Could you find every line in the entries below that holds the word "Select" and copy it?

_RECORDED DATA_
'''

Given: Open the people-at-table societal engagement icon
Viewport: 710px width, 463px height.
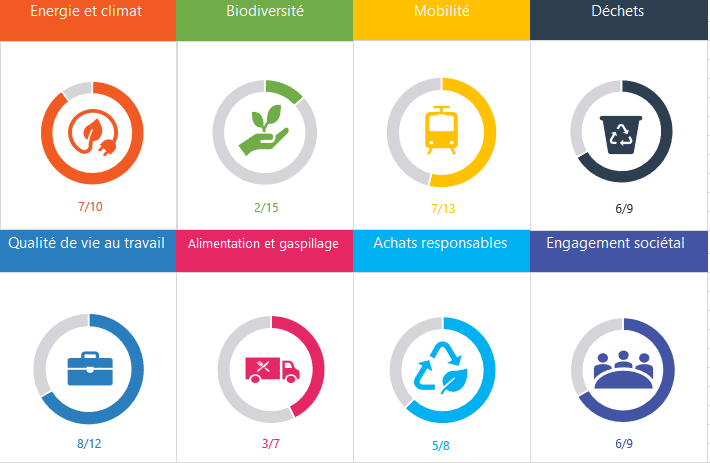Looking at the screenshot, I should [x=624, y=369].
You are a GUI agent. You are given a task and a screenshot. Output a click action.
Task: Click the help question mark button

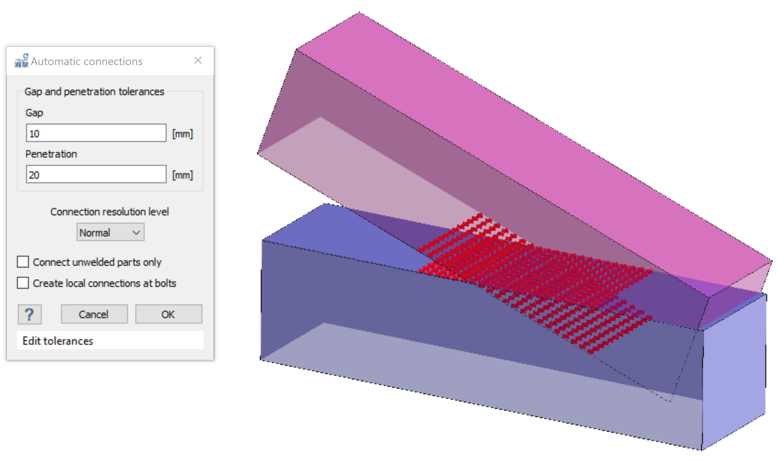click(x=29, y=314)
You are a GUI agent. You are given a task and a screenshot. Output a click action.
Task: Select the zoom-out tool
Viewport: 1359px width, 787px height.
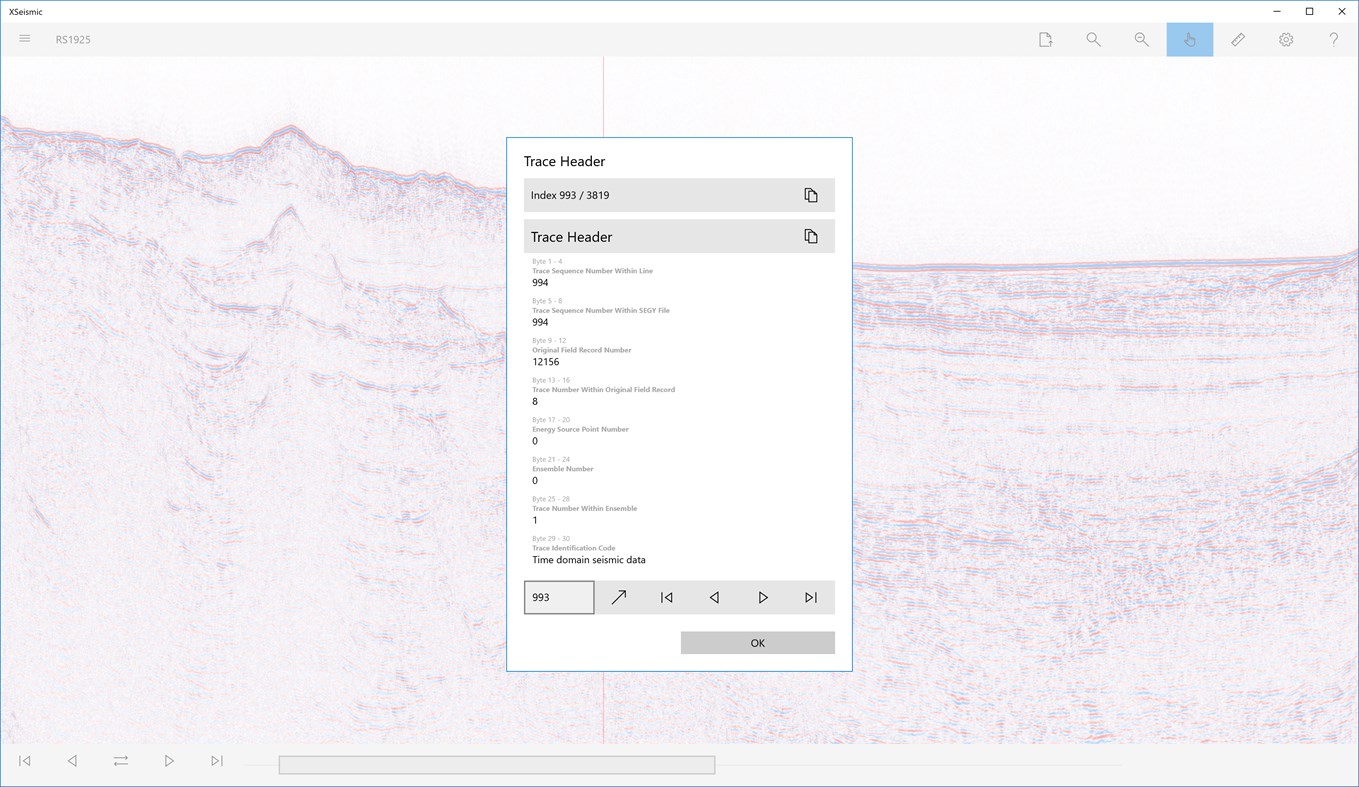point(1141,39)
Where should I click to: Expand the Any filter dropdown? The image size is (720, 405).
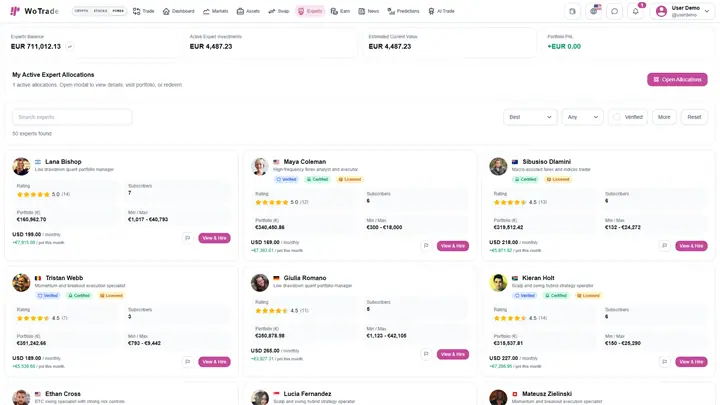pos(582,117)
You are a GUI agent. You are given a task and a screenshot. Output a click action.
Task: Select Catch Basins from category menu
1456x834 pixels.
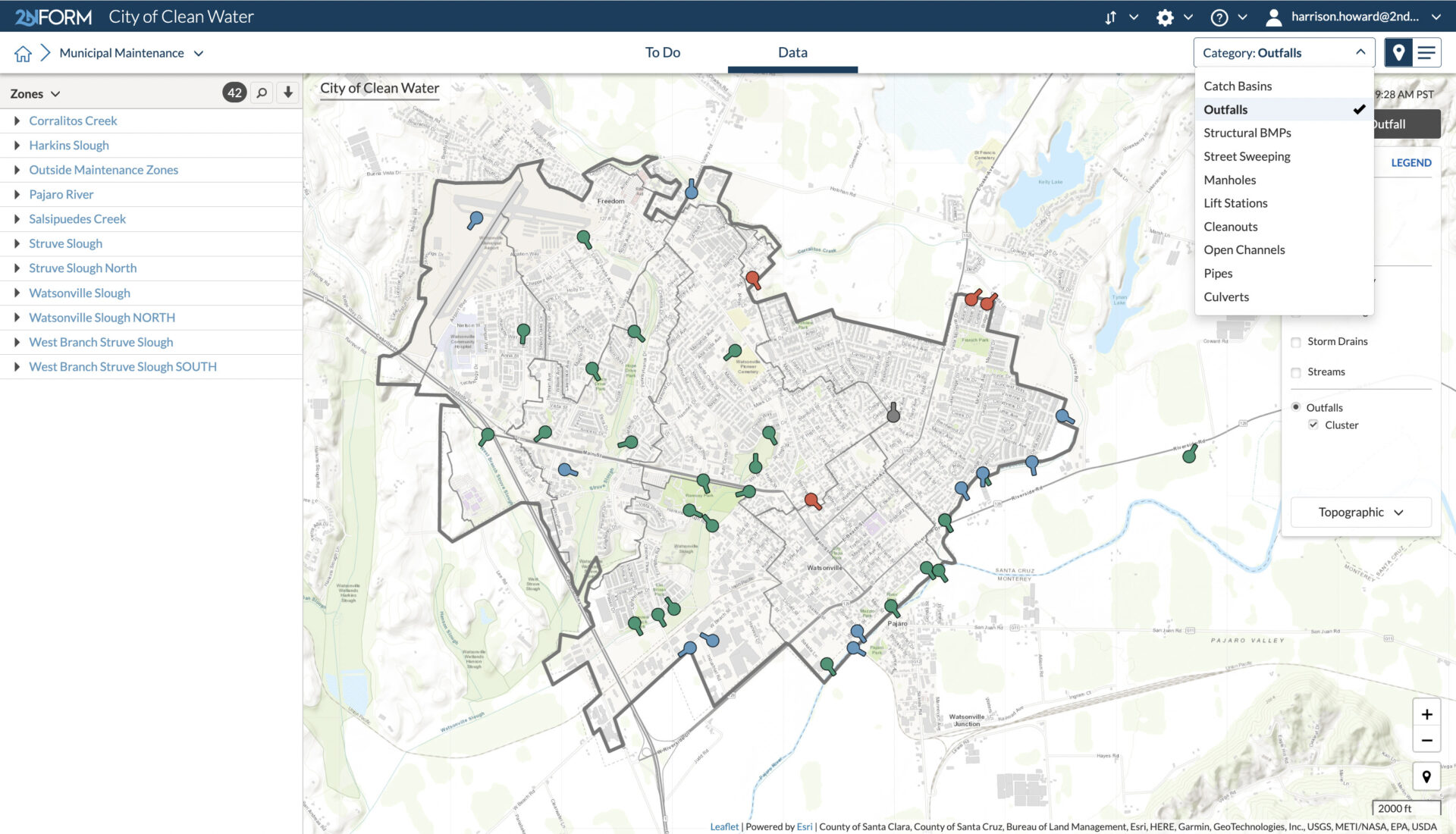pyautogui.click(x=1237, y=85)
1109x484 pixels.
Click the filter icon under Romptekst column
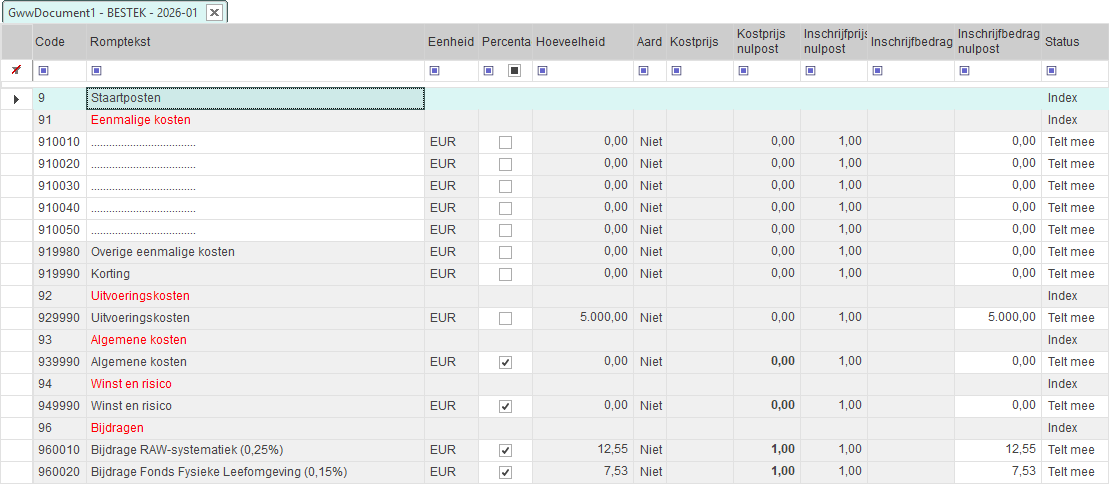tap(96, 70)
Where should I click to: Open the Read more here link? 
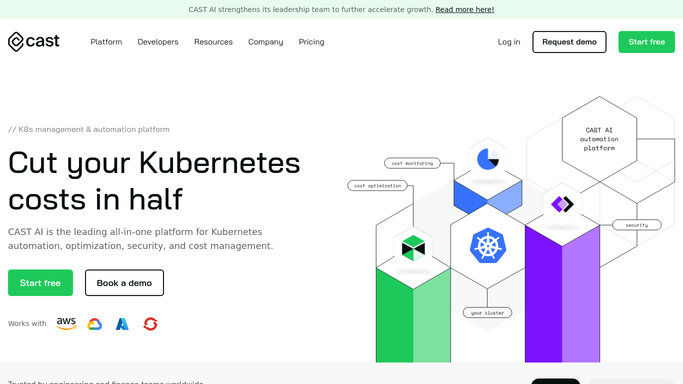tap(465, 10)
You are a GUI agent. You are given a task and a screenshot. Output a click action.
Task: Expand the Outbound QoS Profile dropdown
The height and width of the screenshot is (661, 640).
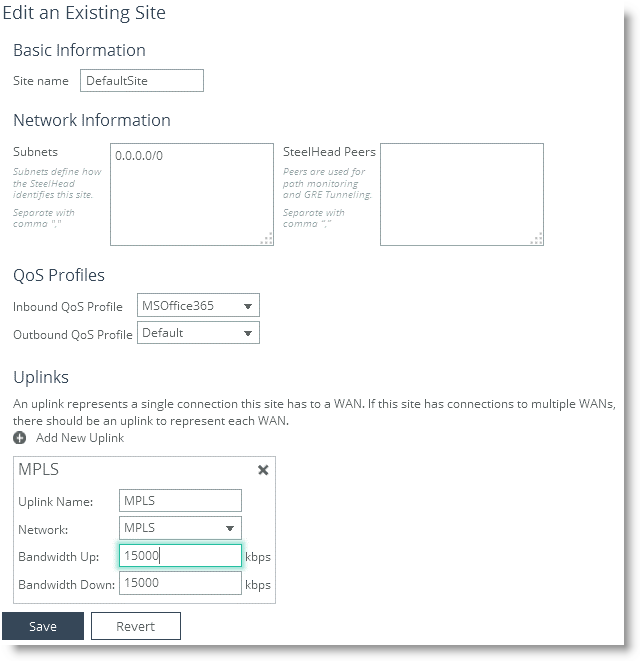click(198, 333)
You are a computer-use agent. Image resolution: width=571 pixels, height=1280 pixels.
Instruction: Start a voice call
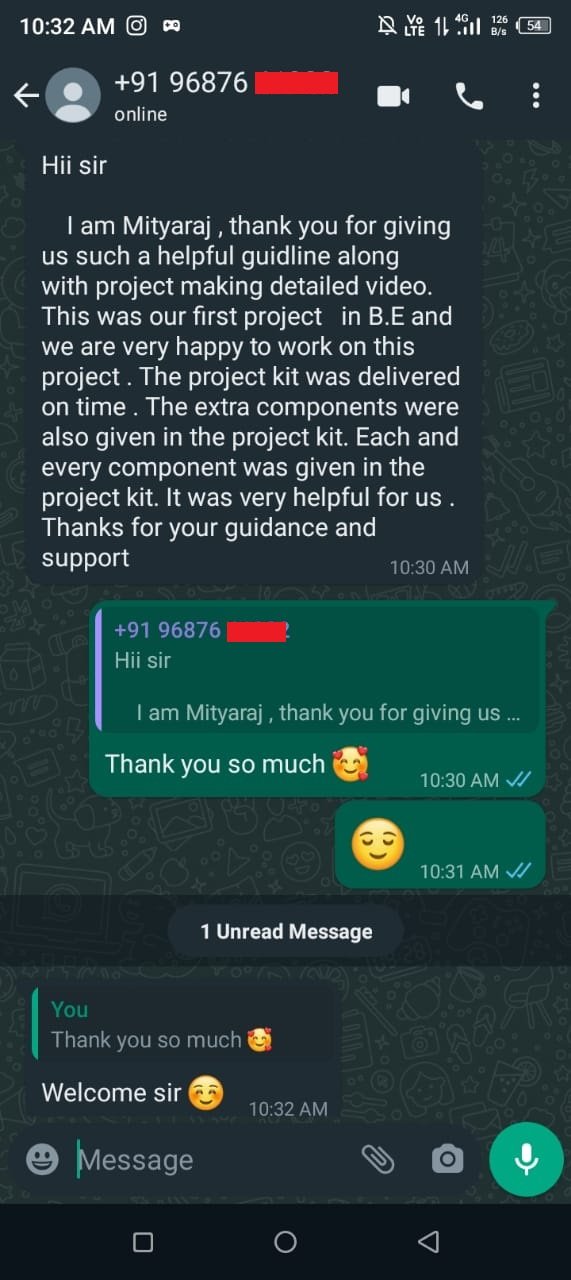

'''

_WORKED SOLUTION_
Task: Select the zoom-out tool
Task: Select Catch Basins from category menu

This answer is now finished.